(Collected data entries)

- - - - - - -

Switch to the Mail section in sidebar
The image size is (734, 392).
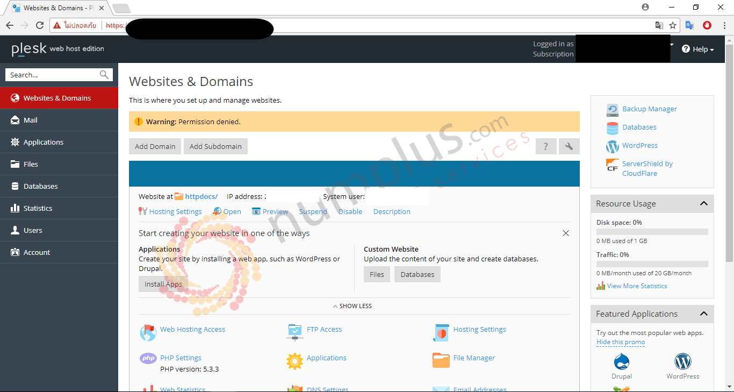click(x=31, y=120)
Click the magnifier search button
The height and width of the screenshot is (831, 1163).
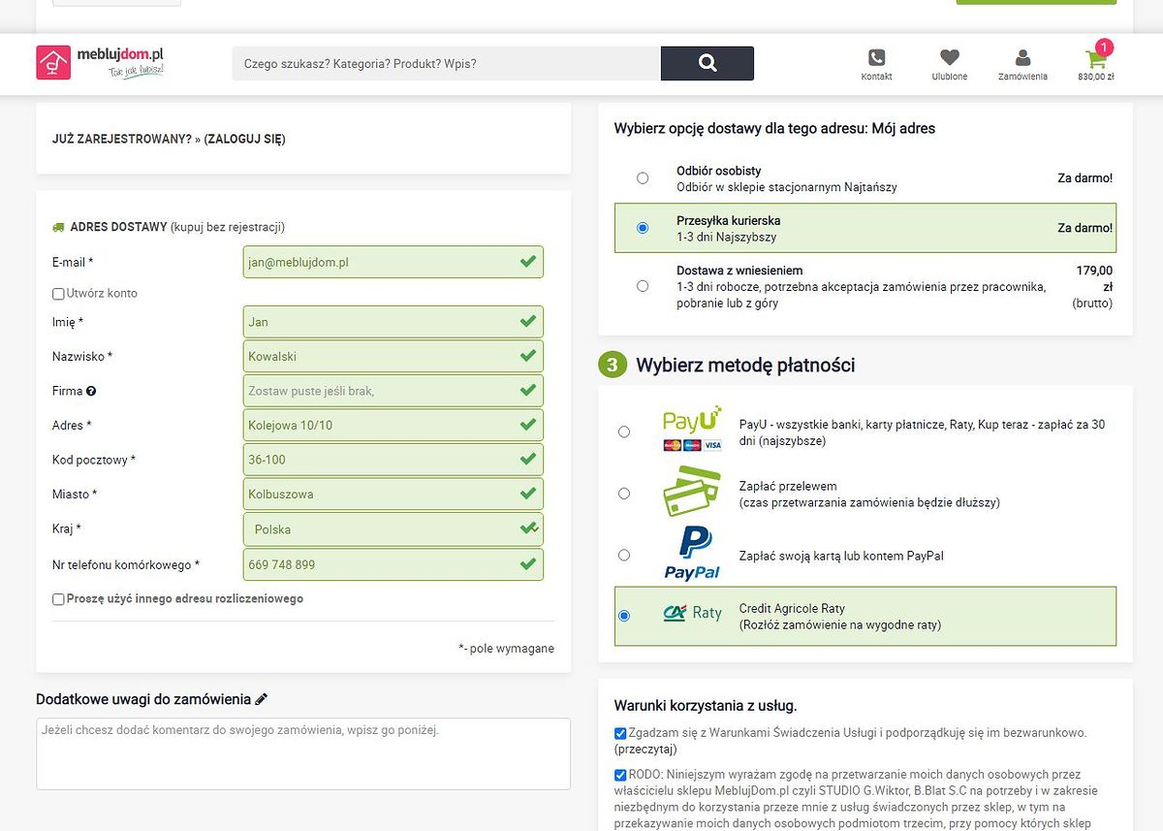[x=707, y=63]
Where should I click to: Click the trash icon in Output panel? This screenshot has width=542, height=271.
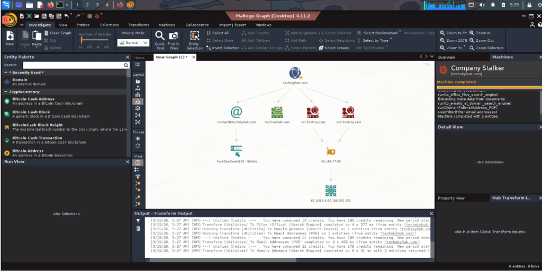[x=138, y=229]
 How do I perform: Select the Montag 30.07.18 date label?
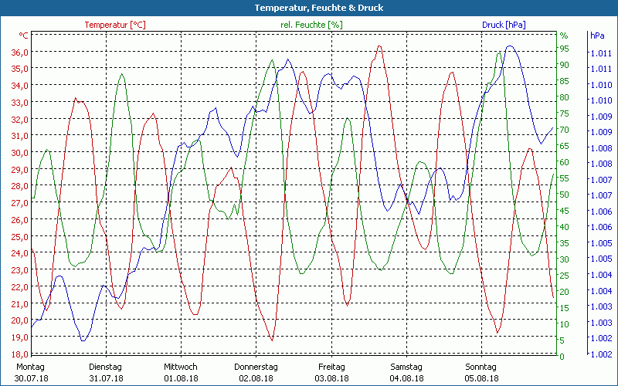(x=31, y=372)
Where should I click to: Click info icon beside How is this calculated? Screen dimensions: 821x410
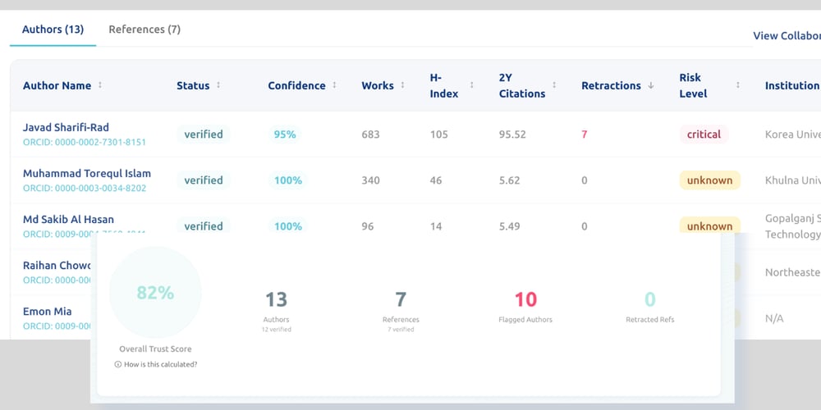pos(118,364)
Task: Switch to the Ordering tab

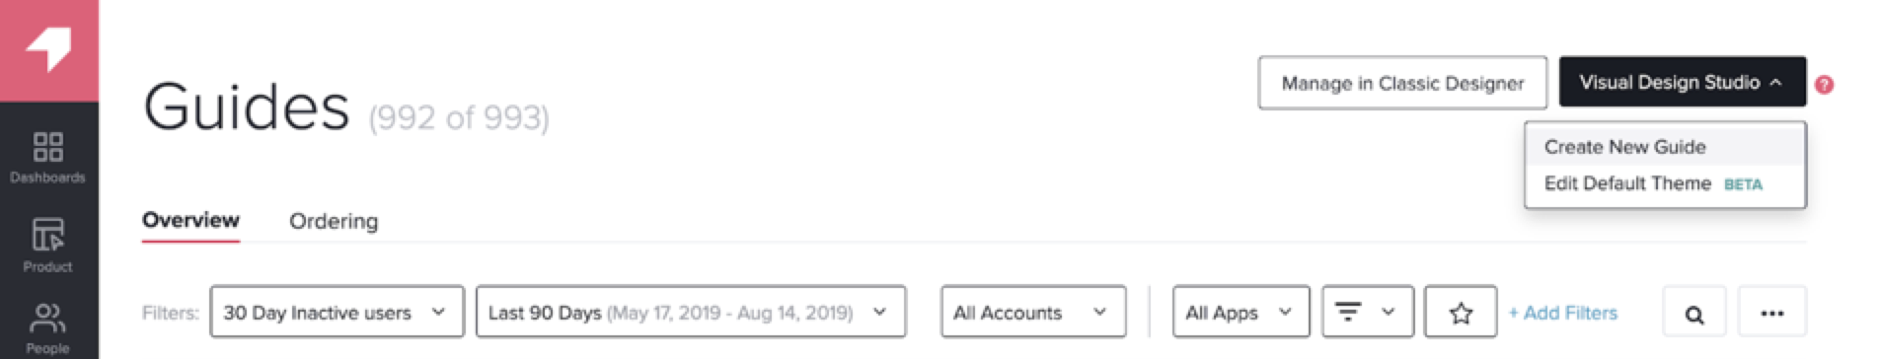Action: pos(334,221)
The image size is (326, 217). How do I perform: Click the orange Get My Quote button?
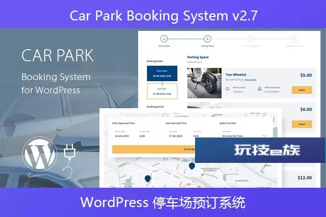(x=154, y=149)
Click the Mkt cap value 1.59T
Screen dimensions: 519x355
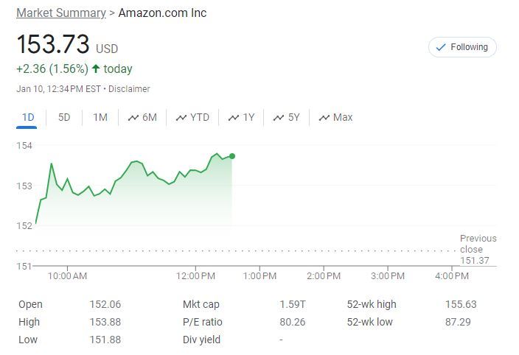[293, 304]
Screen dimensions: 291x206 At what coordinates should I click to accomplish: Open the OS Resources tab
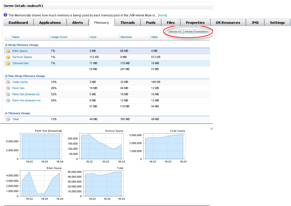pos(228,22)
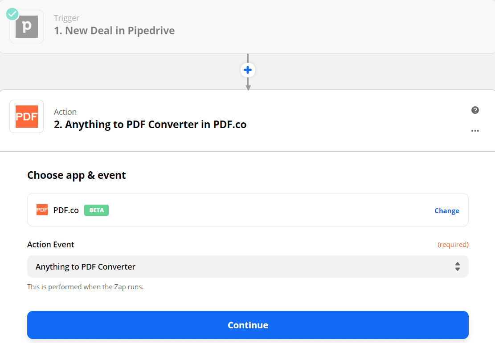Open the Action Event dropdown
The image size is (495, 343).
248,266
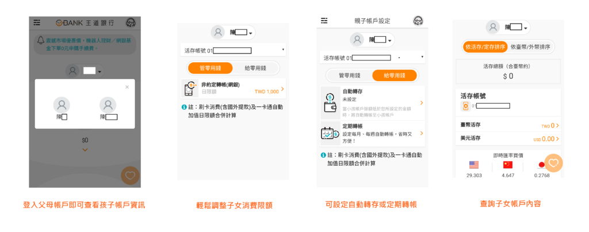
Task: Click the 非約定轉帳 phone icon
Action: click(x=190, y=88)
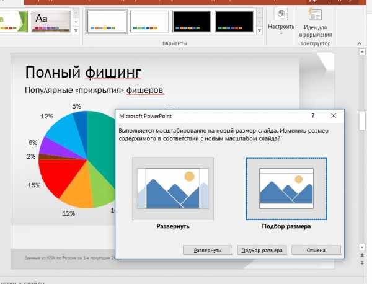Click the Отмена cancel button

point(316,251)
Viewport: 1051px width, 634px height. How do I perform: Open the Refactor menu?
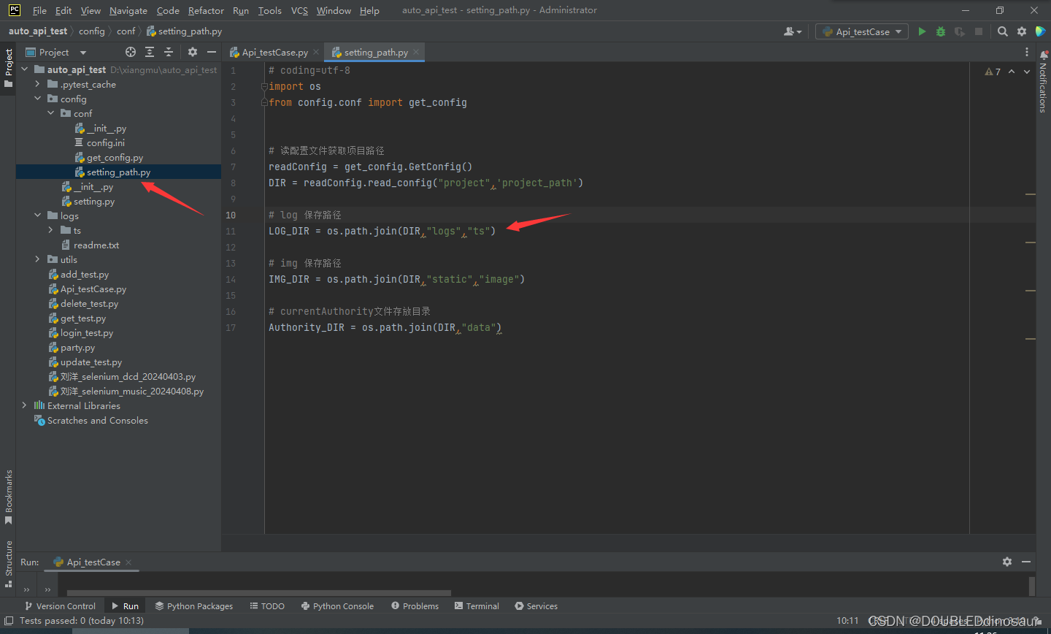206,10
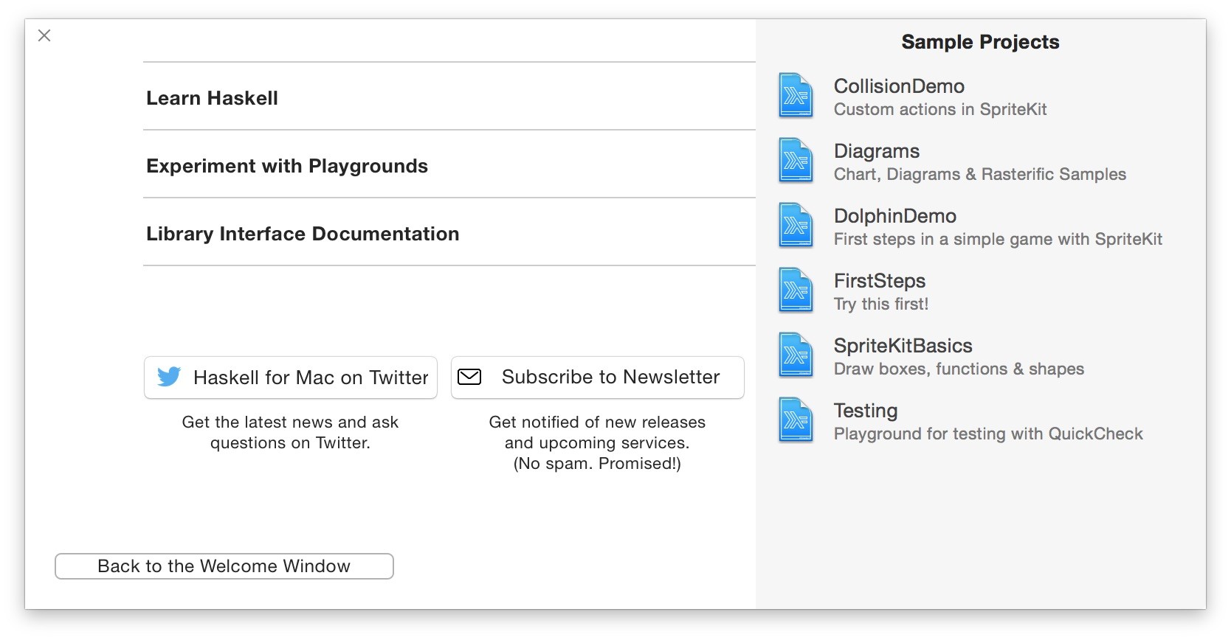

- - - - - - -

Reproduce each record from above exactly; pictures do not belong in the copy.

Switch to the Mail section in sidebar
The image size is (734, 392).
click(x=31, y=120)
Click the magnifier search button
The height and width of the screenshot is (831, 1163).
[x=707, y=63]
Where should I click to: Click the trash icon in Output panel? This screenshot has width=542, height=271.
[x=138, y=229]
 How do I perform: Select the Montag 30.07.18 date label?
(x=31, y=372)
Where should I click to: Click info icon beside How is this calculated? Screen dimensions: 821x410
pos(118,364)
Task: Switch to the Ordering tab

Action: pos(334,221)
The image size is (326, 217). How do I perform: Click the orange Get My Quote button?
(x=154, y=149)
Click the Mkt cap value 1.59T
Screen dimensions: 519x355
[293, 304]
Screen dimensions: 291x206 At what coordinates should I click to accomplish: Open the OS Resources tab
pos(228,22)
Open the Action Event dropdown
The image size is (495, 343).
248,266
Task: Click the 非約定轉帳 phone icon
Action: click(x=190, y=88)
Click the Отмена cancel button

point(316,251)
Viewport: 1051px width, 634px height. How do I perform: Open the Refactor menu?
206,10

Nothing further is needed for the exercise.